*Passage shown:*
***

The preparation of financial statements in accordance with accounting principles generally accepted in the United States require us to make estimates and assumptions. The accounting estimates and assumptions that involve a significant level of estimation uncertainty and have or are reasonably likely to have a material impact on our financial condition or results of operations are discussed below. Our management has discussed each critical accounting estimate with the Audit Committee of our Board of Directors.

Reorganization and Fresh Start Accounting. Effective June 28, 2020, as a result of the filing of the Chapter 11 Cases we began accounting and reporting according to FASB ASC Topic 852 – Reorganizations (“ASC 852”), which specifies the accounting and financial reporting requirements for entities reorganizing through Chapter 11 bankruptcy proceedings. These requirements include distinguishing and presenting transactions associated with the reorganization and implementation of the plan of reorganization separately from activities related to ongoing operations of the business. Additionally, upon emergence from the Chapter 11 Cases, ASC 852 required us to allocate our reorganization value to our individual assets based on their estimated fair values, resulting in a new entity for financial reporting purposes. After the Effective Date, the accounting and reporting requirements of ASC 852 are no longer applicable and have no impact on the Successor periods.

Oil and Natural Gas Reserves. Estimates of oil and natural gas reserves and their values, future production rates, future development costs and commodity pricing differentials are the most significant of our estimates. The accuracy of any reserve estimate is a function of the quality of data available and of engineering and geological interpretation and judgment. In addition, estimates of reserves may be revised based on actual production, results of subsequent exploration and development activities, recent commodity prices, operating costs and other factors. These revisions could materially affect our financial statements. The volatility of commodity prices results in increased uncertainty inherent in these estimates and assumptions. Changes in oil, natural gas or NGL prices could result in actual results differing significantly from our estimates. See Supplemental Disclosures About Oil, Natural Gas, and NGL Producing Activities included in Item 8 of Part II of this report for further information.

Accounting for Business Combinations. We account for business combinations using the acquisition method, which is the only method permitted under FASB ASC Topic 805 – Business Combinations, and involves the use of significant judgment. Under the acquisition method of accounting, a business combination is accounted for at a purchase price based on the fair value of the consideration given. The assets and liabilities acquired are measured at their fair values, and the purchase price is allocated to the assets and liabilities based upon these fair values. The excess, if any, of the consideration given to acquire an entity over the net amounts assigned to its assets acquired and liabilities assumed is recognized as goodwill. The excess, if any, of the fair value of assets acquired and liabilities assumed over the cost of an acquired entity is recognized immediately to earnings as a gain from bargain purchase.

***

(Portion of a data file)
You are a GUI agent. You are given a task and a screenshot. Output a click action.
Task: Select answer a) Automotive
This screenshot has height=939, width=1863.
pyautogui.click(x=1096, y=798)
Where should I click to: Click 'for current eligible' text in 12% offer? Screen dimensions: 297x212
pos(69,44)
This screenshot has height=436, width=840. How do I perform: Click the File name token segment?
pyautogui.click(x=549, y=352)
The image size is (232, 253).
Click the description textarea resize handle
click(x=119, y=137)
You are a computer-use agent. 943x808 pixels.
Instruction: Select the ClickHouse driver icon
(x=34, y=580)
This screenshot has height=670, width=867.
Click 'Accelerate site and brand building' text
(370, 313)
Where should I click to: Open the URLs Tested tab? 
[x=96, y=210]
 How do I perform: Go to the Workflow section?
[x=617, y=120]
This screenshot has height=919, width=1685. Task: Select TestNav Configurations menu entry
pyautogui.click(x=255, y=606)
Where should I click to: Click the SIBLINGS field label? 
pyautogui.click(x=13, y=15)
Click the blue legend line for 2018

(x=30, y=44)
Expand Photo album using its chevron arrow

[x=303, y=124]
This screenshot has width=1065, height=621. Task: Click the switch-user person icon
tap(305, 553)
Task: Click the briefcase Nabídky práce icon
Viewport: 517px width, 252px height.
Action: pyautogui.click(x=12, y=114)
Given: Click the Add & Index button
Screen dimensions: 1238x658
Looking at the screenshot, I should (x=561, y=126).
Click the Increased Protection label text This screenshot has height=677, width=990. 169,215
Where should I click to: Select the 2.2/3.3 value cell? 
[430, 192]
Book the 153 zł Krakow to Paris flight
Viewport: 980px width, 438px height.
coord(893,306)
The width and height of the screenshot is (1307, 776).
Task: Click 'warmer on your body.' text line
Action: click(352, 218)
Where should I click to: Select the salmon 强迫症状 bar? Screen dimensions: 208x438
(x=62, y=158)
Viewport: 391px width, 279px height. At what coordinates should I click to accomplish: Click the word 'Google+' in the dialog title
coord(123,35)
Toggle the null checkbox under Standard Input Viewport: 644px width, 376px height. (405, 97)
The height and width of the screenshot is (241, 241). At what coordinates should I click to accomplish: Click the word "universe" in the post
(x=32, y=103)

***

*Exercises:*
1 - Retype everything in the passage on critical accounting estimates from "The preparation of" down to "Board of Directors.", keeping the wording unchanged.
2 - In the passage on critical accounting estimates, on what date did the company start accounting and reporting under ASC 852?
3 - Go on with the passage on critical accounting estimates, picking up after its last sentence.

*Task-by-task results:*
1 -
The preparation of financial statements in accordance with accounting principles generally accepted in the United States require us to make estimates and assumptions. The accounting estimates and assumptions that involve a significant level of estimation uncertainty and have or are reasonably likely to have a material impact on our financial condition or results of operations are discussed below. Our management has discussed each critical accounting estimate with the Audit Committee of our Board of Directors.

2 - June 28, 2020.

3 -
The Company’s principal assets are its oil and natural gas properties, which are accounted for under the successful efforts accounting method. The Company determines the fair value of acquired oil and natural gas properties based on the discounted future net cash flows expected to be generated from these assets. Discounted cash flow models by operating area are prepared using the estimated future revenues and operating costs for all proved developed properties and undeveloped properties comprising the proved and unproved reserves. Significant inputs associated with the calculation of discounted future net cash flows include estimates of (i) recoverable reserves, (ii) production rates, (iii) future operating and development costs, (iv) future commodity prices escalated by an inflationary rate after five years, adjusted for differentials, and (v) a market-based weighted average cost of capital by operating area. The Company utilizes NYMEX strip pricing, adjusted for differentials, to value the reserves. The NYMEX strip pricing inputs used are classified as Level 1 fair value assumptions and all other inputs are classified as Level 3 fair value assumptions. The discount rates utilized are derived using a weighted average cost of capital computation, which includes an estimated cost of debt and equity for market participants with similar geographies and asset development type by operating area.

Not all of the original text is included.